For the listing below, print exactly the lines from the line with "Click the 6.00 bodies value for 2023" to the line with "The image size is (1200, 792).", both included, and nothing beyond them.

§ Record excerpts:

---------------

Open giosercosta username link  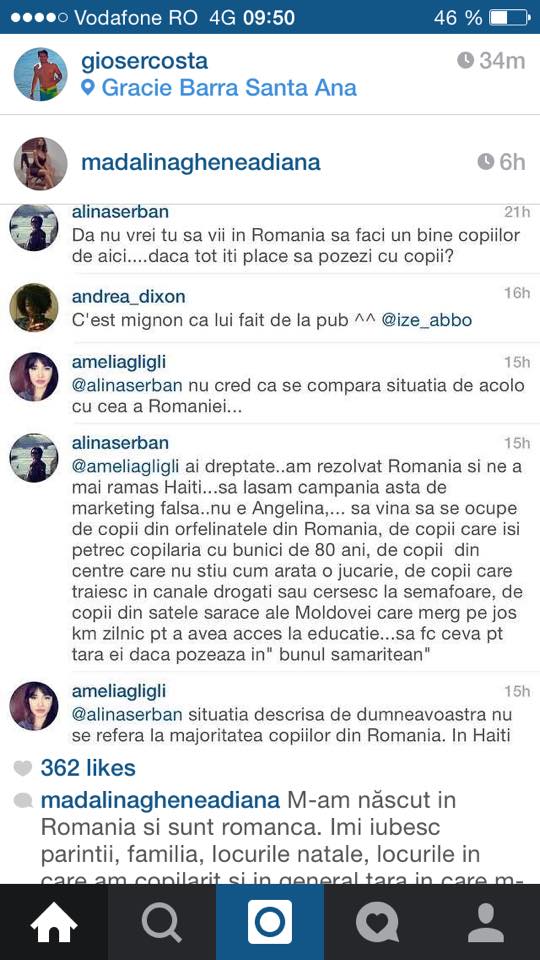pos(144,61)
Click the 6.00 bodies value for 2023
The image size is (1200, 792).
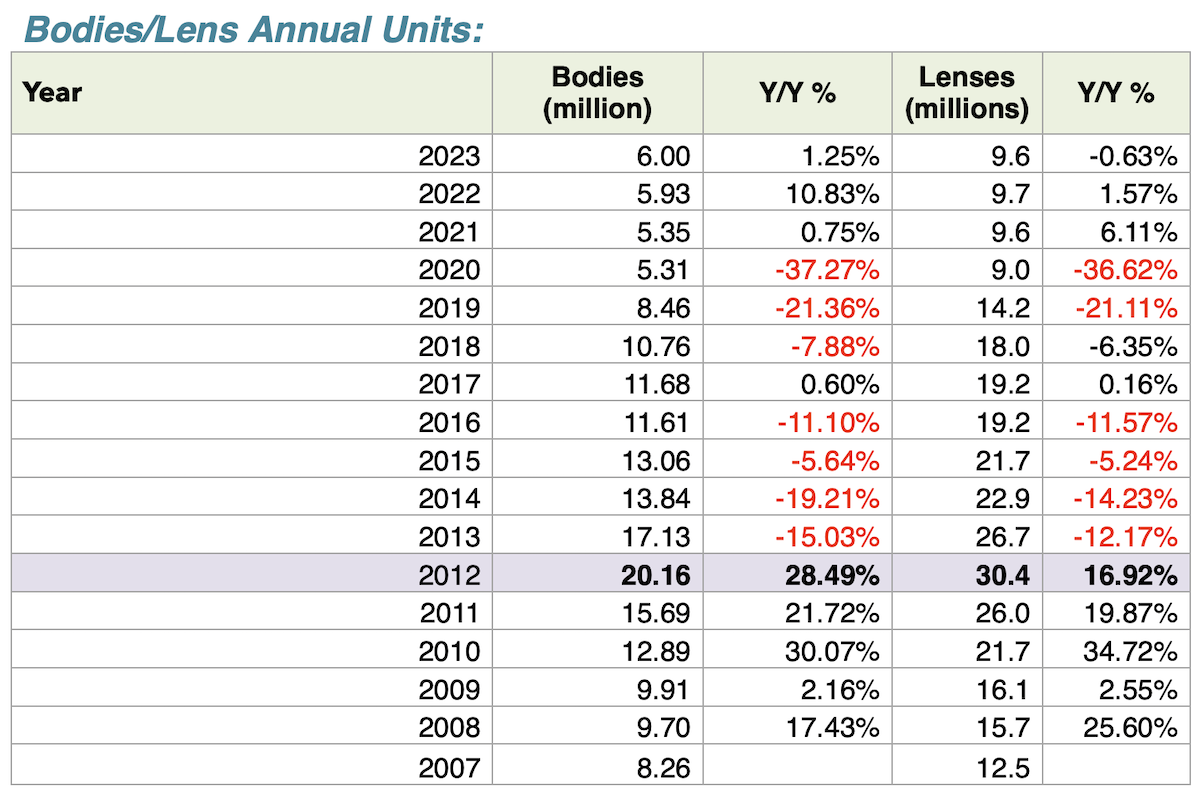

---------------

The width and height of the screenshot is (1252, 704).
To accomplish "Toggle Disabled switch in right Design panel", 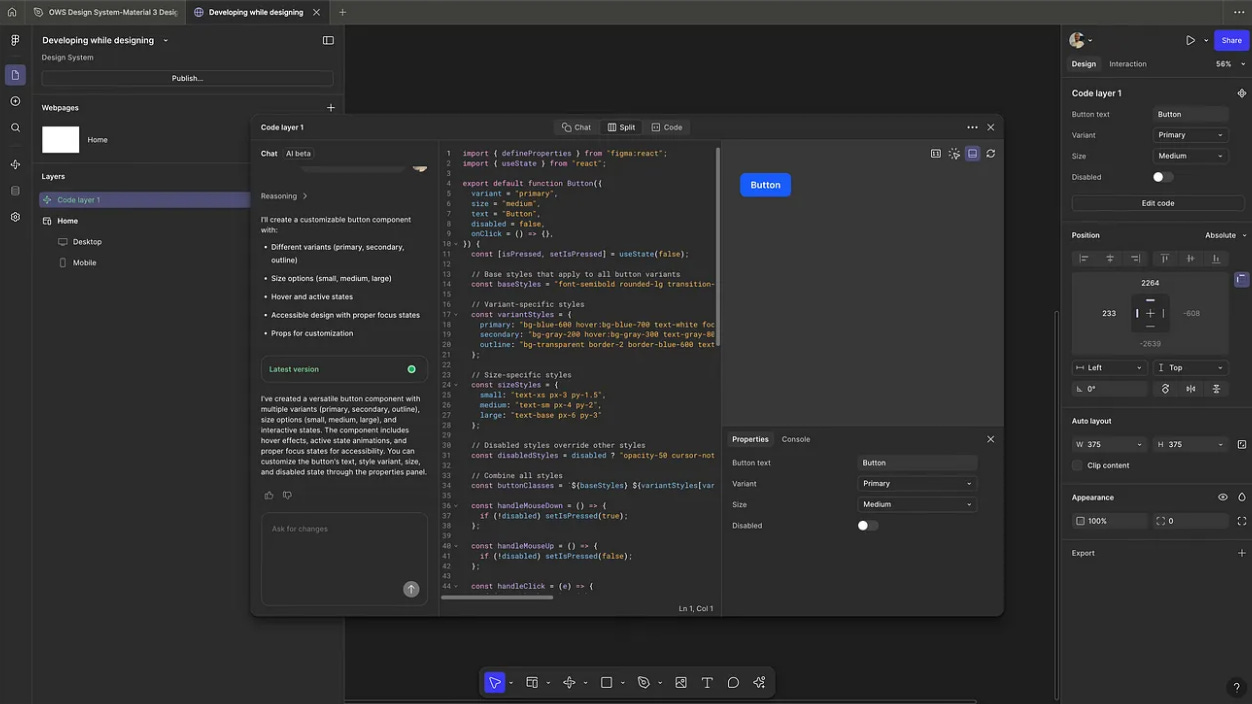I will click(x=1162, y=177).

---------------

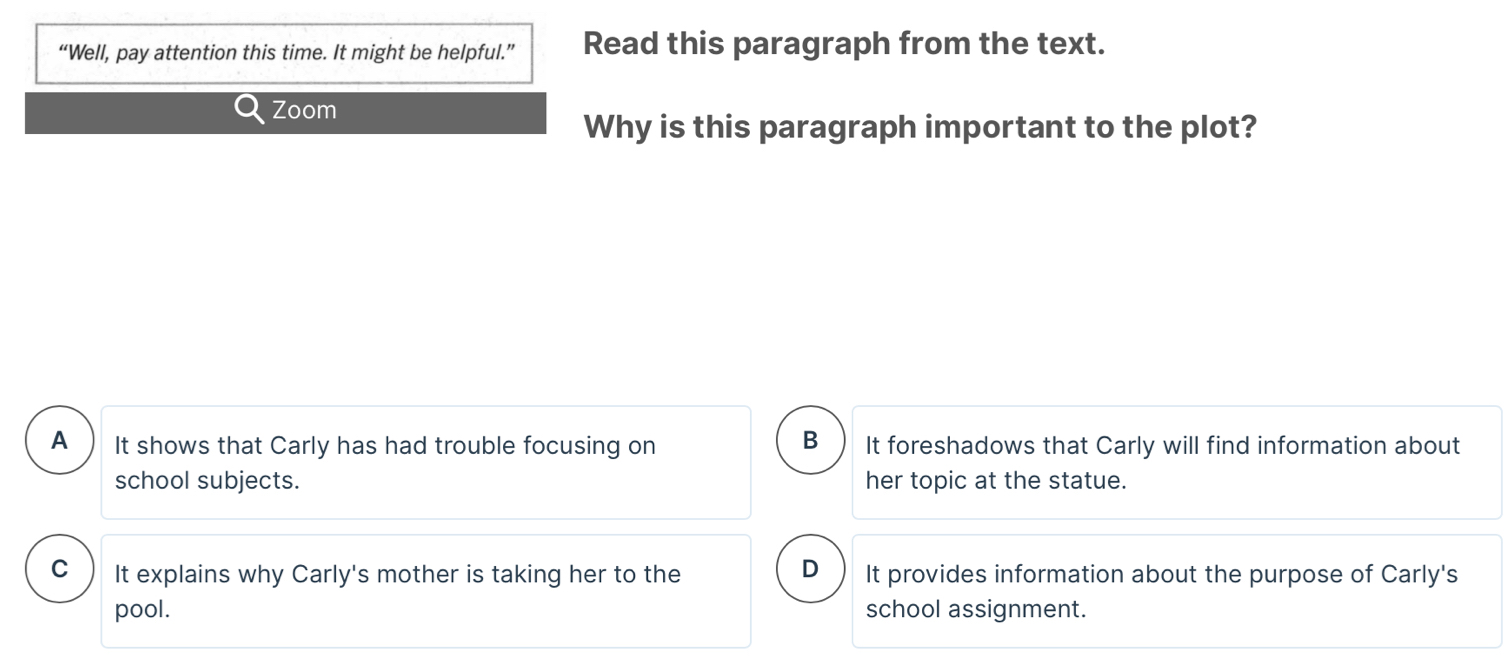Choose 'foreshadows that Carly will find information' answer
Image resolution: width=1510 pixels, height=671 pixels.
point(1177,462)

---------------

§ The completed task:
Click the 6.00 bodies value for 2023
The image size is (1200, 792).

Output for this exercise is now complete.